[PROBLEM DESCRIPTION]
Only a number is wanted: how many lines in the records below contain "will"?

Data items:
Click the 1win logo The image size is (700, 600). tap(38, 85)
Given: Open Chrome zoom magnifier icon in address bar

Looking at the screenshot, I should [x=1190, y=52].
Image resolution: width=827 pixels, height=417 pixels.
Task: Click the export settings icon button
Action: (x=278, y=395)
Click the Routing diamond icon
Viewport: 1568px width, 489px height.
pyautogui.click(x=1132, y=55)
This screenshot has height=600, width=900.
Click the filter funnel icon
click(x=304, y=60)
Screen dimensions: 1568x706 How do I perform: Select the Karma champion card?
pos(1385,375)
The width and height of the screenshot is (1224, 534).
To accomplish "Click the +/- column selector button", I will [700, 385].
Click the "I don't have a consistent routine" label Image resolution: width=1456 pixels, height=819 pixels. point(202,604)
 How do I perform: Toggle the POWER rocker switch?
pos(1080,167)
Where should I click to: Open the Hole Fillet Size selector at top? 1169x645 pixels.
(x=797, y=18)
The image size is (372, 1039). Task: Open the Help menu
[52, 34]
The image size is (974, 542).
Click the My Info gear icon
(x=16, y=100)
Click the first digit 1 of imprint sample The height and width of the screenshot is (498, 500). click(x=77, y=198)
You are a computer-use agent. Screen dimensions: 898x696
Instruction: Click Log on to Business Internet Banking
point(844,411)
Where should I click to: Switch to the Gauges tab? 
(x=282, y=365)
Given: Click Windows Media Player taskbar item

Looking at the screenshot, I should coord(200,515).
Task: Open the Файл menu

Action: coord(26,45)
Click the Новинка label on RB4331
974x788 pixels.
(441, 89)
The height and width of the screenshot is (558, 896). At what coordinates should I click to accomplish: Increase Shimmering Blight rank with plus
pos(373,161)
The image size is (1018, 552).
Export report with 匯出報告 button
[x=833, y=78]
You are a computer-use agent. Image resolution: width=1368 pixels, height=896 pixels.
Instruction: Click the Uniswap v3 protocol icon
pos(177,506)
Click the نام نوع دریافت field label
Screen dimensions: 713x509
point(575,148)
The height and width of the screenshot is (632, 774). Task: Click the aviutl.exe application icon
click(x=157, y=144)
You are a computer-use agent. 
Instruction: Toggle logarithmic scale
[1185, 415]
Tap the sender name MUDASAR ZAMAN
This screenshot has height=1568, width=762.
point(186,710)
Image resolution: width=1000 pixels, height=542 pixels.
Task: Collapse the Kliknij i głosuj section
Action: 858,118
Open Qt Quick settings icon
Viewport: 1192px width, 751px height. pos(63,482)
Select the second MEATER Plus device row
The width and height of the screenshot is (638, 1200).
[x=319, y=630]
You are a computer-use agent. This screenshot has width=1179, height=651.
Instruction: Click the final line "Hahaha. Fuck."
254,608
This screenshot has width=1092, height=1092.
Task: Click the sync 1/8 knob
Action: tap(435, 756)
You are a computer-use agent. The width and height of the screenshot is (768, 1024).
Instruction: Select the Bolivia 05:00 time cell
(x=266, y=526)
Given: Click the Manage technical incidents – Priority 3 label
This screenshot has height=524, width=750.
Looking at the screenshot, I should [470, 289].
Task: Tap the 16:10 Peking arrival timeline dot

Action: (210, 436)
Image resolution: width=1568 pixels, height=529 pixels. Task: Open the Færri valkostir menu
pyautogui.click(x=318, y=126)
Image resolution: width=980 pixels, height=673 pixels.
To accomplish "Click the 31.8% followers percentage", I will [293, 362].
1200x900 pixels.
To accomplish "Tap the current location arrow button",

[RESPONSE]
2